Can the PER model be formulated as a category of some sort (i.e. one
of the standard gizmos) such that judgemental equality corresponds to
equality of morphisms?

Best,
Andrea

[Martin Escardo]

On 04/09/15 03:53, Michael Shulman wrote:
> A number of people seem to feel that judgmental equality is something
> purely "syntactic" and doesn't express any real property of the
> "things" we study in type theory. I used to think this too, and I
> wish I still could, but right now it doesn't seem justifiable to me.

Consider, in some intensional MLTT, f,g:N->N defined by

f(0)=g(0)=1, f(n+1)=(n+1)*f(n), g(n+1)=g(n)*(n+1).

We have an equality p(n) : Id f(n) g(n), by induction on n. But f(n) and
g(n) are not convertible or judgementally equal.
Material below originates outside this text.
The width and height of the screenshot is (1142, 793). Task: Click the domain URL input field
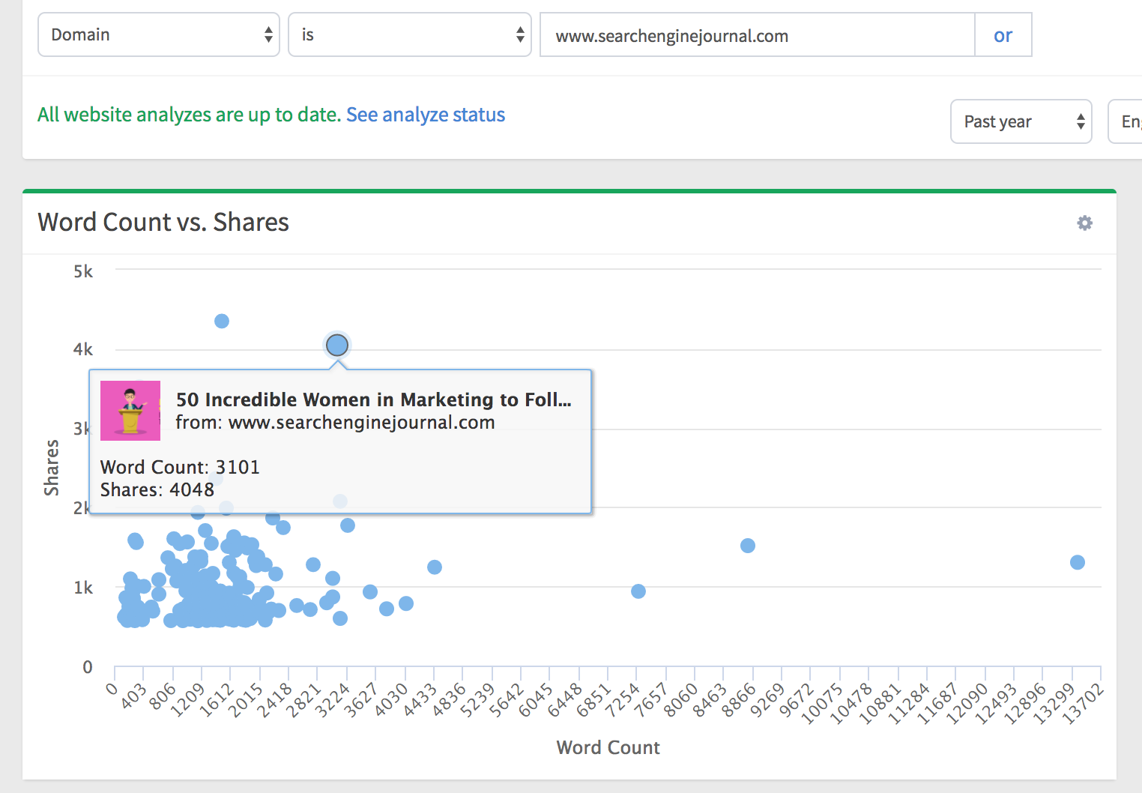pyautogui.click(x=757, y=35)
I think of the equality p(n) as relating the *numbers* f(n) and g(n)
(here thing=number).

But to discuss whether f(n) and g(n) are convertible, which they are
not, it is not enough to talk about numbers, as here f(n) and g(n) are
the same number. We need to talk about numerical expressions (terms) to
be able to say that f(n) and g(n) are not convertible. Conversion (in
intensional type theories) is not a relation between numbers, but
between numerical expressions.

Which conversions hold or fail determines which terms are well formed or
not, and this is very visible in Agda and Coq when you try to get them
to accept your input, and is the nature of intensional MLTT.

If conversion is made finer in a model, then this is a model of a
"larger" type theory (a type theory with more terms), which is not
necessarily bad per se, but means that the initial model (if it exists)
may not be what you call the syntax.

If conversion is regarded as a relation between things, as you and
several other people advocate, so that we have a generalized algebraic
theory, then the initial model [assuming it exists] will say that, in
the example above, f(n) and g(n) are convertible. So then is the initial
model really the syntax? It seems that this initial model will have more
terms than intensional MLTT really does have. (For example, the naive
term expressing the associativity of vector concatenation, which doesn't
type check, does type check if conversion on N is taken to mean equality
of numerical value.)

I think that either (1) conversion should not be interpreted (like you
sketch below), or (2) a subtler treatment of conversion (such as maybe
HTS) is needed to have a well behaved type theory in which the initial
model (exists and) is what we would like to call the syntax (and
probably decidability of type checking will be lost, but I am fine with
this).

Martin

--
Martin Escardo
http://www.cs.bham.ac.uk/~mhe

[Andrej Bauer]

Echoing some thoughts by those who came before me here:

To understand how what a concept is about you have to look at how it
is used. Where us judgmental equality used? In the convertibility
rules, such as

e : A A ≡ B
--------------------
e : B

Semantically this says that judgmentally equal types denote the same
object, I think.

Where else? In the *substiution* rules, which say things like

(e₁, e₂) σ ≡ (e₁σ, e₂σ)

and

Γ, x : A ⊢ e : B Γ ⊢ e' : A
---------------------------------------
Γ ⊢ e[e'/x] : B[e'/x]

We should call it *substitutional* equality, as Vladimir says occasionally.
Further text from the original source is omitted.